DataSpliterTrans transform done.


* Substitute NaN values by the most frequent using Imputer from Sklearn (despite of not NaN found in first check exploration)

In [9]:
imp = Imputer(missing_values='NaN', strategy='most_frequent', axis=0)
imp = imp.fit(x_tr_datit)
x_tr_ntovt2 = imp.transform(x_tr_datit)
x_te_ntovt2 = imp.transform(x_te_datit)

* Transform categories into boolean features to easyly learn from them with OneHotEncoder 

In [10]:
enc = preprocessing.OneHotEncoder(handle_unknown='ignore')
enc = enc.fit(x_tr_ntovt2)
x_tr_catobit = enc.transform(x_tr_ntovt2)
x_te_catobit = enc.transform(x_te_ntovt2)

In [11]:
x_tr_catobit

<114321x43 sparse matrix of type '<class 'numpy.float64'>'
	with 457284 stored elements in Compressed Sparse Row format>

The integer categorical data is already processed and given as a matrix and will be merge with the other two. The matrix contain final 43 features.
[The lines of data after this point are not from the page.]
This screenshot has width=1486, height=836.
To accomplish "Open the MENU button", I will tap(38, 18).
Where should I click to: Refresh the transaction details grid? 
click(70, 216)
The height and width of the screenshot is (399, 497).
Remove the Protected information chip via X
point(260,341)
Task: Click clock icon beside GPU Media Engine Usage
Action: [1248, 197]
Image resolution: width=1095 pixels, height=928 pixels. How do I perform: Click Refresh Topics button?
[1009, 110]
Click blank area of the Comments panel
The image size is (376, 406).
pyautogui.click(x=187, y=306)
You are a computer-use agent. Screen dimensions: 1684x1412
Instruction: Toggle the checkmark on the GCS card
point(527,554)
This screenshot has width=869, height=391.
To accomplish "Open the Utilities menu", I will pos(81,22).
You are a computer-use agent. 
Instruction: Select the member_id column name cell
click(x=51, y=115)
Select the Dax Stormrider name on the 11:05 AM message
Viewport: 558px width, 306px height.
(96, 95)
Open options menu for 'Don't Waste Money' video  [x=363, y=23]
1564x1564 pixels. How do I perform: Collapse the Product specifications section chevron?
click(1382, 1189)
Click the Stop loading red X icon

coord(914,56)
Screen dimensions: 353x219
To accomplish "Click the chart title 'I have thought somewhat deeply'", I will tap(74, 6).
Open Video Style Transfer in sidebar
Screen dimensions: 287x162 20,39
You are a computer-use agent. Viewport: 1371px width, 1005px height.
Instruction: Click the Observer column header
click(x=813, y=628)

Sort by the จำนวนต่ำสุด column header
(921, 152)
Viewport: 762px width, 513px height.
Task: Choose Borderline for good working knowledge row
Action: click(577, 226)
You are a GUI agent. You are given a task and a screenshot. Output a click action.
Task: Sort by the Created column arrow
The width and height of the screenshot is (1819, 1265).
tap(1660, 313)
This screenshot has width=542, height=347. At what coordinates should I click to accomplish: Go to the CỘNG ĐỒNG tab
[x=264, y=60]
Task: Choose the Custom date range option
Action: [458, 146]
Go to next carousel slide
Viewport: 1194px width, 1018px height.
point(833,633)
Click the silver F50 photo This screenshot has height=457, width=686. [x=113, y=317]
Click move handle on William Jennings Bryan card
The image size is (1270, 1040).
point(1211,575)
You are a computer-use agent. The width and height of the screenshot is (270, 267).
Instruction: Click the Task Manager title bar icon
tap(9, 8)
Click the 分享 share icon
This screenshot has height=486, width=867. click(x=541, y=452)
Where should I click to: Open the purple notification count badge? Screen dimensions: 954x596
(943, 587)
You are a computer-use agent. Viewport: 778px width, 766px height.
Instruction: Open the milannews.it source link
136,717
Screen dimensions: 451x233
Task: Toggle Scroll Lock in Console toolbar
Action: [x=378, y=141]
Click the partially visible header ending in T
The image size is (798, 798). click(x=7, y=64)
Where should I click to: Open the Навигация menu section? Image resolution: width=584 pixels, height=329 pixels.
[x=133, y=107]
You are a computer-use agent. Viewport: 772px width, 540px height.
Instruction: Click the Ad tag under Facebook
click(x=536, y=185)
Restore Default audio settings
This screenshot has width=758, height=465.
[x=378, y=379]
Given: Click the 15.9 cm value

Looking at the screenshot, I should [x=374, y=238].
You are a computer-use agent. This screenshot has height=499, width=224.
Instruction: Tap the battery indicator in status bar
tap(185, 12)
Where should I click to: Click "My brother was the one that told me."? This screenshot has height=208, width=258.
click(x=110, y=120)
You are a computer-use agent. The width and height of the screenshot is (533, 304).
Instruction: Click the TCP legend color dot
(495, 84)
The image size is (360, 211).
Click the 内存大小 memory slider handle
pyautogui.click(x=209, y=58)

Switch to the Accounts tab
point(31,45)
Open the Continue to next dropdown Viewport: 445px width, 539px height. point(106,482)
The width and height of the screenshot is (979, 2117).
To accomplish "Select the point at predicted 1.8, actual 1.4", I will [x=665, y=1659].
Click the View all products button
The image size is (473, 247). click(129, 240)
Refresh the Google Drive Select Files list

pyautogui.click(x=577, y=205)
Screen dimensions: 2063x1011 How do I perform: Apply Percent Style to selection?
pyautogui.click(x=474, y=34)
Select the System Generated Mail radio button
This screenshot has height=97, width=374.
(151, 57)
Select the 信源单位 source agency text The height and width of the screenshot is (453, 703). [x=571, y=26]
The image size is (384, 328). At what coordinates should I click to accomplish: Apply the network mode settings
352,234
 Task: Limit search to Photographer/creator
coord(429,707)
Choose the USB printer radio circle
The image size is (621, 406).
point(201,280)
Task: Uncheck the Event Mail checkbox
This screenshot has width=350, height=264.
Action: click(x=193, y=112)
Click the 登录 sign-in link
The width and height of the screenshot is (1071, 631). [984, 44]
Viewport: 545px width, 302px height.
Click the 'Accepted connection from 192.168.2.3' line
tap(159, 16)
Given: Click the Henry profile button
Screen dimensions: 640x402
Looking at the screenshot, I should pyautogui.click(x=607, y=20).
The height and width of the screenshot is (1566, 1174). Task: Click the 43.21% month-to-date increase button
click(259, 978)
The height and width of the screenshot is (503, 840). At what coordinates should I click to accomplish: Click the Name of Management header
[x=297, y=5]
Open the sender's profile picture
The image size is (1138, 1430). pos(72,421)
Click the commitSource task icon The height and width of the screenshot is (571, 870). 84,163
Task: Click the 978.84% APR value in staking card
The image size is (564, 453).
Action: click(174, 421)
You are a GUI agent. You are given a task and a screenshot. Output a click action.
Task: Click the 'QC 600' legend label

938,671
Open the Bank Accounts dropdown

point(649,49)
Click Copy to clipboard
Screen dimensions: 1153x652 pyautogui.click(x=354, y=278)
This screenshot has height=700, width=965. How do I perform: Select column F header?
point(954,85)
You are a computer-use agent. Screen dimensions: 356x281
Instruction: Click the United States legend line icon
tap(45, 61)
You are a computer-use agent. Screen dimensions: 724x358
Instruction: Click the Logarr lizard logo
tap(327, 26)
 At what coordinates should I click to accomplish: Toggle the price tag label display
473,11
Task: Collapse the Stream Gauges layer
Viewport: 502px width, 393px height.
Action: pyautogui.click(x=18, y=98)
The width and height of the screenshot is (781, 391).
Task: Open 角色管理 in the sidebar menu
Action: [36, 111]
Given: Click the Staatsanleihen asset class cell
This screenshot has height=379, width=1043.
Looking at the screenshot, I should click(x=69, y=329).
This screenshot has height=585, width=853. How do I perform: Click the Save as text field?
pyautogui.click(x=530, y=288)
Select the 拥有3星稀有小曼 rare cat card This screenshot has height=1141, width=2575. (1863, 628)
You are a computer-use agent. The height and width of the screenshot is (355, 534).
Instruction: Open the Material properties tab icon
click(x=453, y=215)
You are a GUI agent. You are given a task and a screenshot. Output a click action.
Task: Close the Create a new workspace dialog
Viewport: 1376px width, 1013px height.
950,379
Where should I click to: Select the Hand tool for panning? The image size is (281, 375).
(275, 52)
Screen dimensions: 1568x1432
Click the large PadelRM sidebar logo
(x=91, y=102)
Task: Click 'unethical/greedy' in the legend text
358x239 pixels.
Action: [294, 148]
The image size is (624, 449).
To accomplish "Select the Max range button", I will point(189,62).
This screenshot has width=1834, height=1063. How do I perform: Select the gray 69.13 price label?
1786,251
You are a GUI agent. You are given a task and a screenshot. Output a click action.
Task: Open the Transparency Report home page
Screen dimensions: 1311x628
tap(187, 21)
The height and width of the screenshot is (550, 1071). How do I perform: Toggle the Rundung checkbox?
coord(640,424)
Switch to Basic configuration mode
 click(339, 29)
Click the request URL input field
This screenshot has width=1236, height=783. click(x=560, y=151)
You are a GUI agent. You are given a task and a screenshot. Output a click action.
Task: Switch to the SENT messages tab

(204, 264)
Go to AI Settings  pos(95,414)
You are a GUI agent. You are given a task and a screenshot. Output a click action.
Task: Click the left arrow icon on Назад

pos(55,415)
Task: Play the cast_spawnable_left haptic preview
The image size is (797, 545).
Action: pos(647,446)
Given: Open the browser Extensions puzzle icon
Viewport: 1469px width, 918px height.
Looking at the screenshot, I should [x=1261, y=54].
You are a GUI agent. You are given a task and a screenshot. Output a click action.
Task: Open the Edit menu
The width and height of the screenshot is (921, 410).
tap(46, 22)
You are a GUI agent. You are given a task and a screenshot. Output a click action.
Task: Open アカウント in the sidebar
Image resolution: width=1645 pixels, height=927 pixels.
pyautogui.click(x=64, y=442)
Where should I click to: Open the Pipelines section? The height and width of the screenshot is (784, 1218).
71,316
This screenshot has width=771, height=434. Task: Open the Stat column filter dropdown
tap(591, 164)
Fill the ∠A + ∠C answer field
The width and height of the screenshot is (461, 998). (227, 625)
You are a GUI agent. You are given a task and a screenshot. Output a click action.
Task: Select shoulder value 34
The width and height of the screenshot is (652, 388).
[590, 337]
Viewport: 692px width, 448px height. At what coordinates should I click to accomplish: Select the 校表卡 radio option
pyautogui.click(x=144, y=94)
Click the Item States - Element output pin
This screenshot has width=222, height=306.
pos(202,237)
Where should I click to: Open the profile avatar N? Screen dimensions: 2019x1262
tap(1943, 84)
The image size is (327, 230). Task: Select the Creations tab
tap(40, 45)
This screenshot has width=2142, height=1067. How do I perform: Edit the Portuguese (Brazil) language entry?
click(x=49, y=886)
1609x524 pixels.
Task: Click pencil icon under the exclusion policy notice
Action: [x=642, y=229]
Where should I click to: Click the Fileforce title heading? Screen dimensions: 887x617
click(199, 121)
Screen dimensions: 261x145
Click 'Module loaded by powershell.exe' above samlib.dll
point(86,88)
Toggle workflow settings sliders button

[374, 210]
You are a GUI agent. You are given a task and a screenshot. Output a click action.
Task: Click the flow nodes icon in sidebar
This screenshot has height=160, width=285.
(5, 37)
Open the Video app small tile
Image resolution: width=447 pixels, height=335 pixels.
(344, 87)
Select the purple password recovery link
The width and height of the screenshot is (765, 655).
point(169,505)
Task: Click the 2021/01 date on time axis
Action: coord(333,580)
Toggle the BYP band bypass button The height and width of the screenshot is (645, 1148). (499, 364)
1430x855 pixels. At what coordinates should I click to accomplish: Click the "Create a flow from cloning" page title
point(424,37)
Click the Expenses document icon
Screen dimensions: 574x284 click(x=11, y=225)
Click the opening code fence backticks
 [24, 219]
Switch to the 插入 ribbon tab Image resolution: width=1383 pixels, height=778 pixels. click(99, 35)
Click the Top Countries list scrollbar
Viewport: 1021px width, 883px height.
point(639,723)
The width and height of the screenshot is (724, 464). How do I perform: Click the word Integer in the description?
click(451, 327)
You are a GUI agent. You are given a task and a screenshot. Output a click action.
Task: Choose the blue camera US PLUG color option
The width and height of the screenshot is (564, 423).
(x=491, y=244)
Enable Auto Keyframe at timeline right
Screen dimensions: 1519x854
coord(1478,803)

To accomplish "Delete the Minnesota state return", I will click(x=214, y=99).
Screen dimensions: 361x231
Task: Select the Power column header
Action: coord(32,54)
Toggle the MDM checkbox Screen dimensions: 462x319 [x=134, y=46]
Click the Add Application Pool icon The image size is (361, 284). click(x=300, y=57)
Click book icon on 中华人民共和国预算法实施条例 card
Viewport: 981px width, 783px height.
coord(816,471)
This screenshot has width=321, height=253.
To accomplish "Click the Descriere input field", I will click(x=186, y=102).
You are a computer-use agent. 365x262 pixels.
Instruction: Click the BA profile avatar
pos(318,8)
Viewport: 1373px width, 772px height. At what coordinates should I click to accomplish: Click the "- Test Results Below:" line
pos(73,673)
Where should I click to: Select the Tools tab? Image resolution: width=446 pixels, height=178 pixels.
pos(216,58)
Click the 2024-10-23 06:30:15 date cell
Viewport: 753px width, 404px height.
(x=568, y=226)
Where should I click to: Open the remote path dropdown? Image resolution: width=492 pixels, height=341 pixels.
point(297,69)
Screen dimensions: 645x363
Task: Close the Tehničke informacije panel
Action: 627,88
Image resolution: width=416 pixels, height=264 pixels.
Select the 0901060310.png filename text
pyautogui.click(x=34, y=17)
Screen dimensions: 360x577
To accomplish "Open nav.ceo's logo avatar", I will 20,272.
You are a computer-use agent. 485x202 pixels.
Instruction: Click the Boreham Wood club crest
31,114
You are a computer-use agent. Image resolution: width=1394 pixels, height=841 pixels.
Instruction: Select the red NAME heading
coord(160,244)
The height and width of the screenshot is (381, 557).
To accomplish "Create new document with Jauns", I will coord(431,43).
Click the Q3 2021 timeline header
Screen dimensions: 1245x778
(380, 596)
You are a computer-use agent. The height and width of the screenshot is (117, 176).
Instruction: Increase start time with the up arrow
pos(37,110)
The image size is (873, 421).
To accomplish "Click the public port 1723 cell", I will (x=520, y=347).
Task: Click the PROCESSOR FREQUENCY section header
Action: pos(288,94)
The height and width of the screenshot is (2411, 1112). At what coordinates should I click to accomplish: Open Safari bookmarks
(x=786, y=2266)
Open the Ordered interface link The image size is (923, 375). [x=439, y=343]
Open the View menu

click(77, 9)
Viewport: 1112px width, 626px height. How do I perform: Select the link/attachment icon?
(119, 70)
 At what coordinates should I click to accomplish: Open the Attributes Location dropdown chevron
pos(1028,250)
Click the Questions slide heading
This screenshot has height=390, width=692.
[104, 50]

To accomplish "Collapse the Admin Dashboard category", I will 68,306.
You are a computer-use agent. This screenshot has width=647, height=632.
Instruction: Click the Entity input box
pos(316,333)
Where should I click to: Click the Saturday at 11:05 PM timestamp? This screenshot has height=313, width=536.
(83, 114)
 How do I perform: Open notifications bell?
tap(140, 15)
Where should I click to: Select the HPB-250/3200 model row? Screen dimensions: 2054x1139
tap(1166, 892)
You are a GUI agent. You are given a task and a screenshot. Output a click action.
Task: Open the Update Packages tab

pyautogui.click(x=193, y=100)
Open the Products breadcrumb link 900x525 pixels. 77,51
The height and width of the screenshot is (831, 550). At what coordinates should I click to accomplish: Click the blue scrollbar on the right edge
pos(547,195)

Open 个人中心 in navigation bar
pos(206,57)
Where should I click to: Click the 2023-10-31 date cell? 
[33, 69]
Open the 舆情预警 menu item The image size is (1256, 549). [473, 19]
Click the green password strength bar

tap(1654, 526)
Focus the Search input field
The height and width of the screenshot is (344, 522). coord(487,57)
#### 4. Process Categorical Integer Data
* Select data type objects from the data

In [12]:
dat = DataSpliterTrans(dtype=np.object)
dat = dat.fit(x_tr_ntont)
x_tr_datot = dat.transform(x_tr_ntont)
x_te_datot = dat.transform(x_te_ntont)

DataSpliterTrans fit done.
DataSpliterTrans transform done.
DataSpliterTrans transform done.


* Change the string categories to integer categories through the new class created in data_modifier.py

In [13]:
cat = ObjtoCatStrtoIntTrans()
cat = cat.fit(x_tr_datot)
x_tr_catot = cat.transform(x_tr_datot)
x_tr_catot = cat.transform(x_te_datot)

ObjtoCatStrtoIntTrans fit done.
(114321, 19)
ObjtoCatStrtoIntTrans transform done.
(114321, 19)
ObjtoCatStrtoIntTrans transform done.


* Substitute NaN values by the most frequent using Imputer from Sklearn

In [14]:
imp = Imputer(missing_values='NaN', strategy='most_frequent', axis=0)
imp = imp.fit(x_tr_catot)
x_tr_ntovt3 = imp.transform(x_tr_catot)
x_te_ntovt3 = imp.transform(x_tr_catot)

* Transform categories into boolean features to easyly learn from them with OneHotEncoder

In [15]:
enc = preprocessing.OneHotEncoder(handle_unknown='ignore')
enc = enc.fit(x_tr_ntovt3)
x_tr_catobit = enc.transform(x_tr_ntovt3)
x_te_catobit = enc.transform(x_te_ntovt3)

In [16]:
x_tr_catobit

<114321x18574 sparse matrix of type '<class 'numpy.float64'>'
	with 2172099 stored elements in Compressed Sparse Row format>

The string categorical data is already processed and given as a matrix and will be merge with the other two. The matrix contain final 18574 features.

Now that we have three matrices with the processed data and all methods are working fine, we will build a pipeline in data_modifier.py that will perform all this steps automatically.

In the next notebook (cv_roc.ipynb) we will apply the pipeline, perform the first prediction and evaluate it.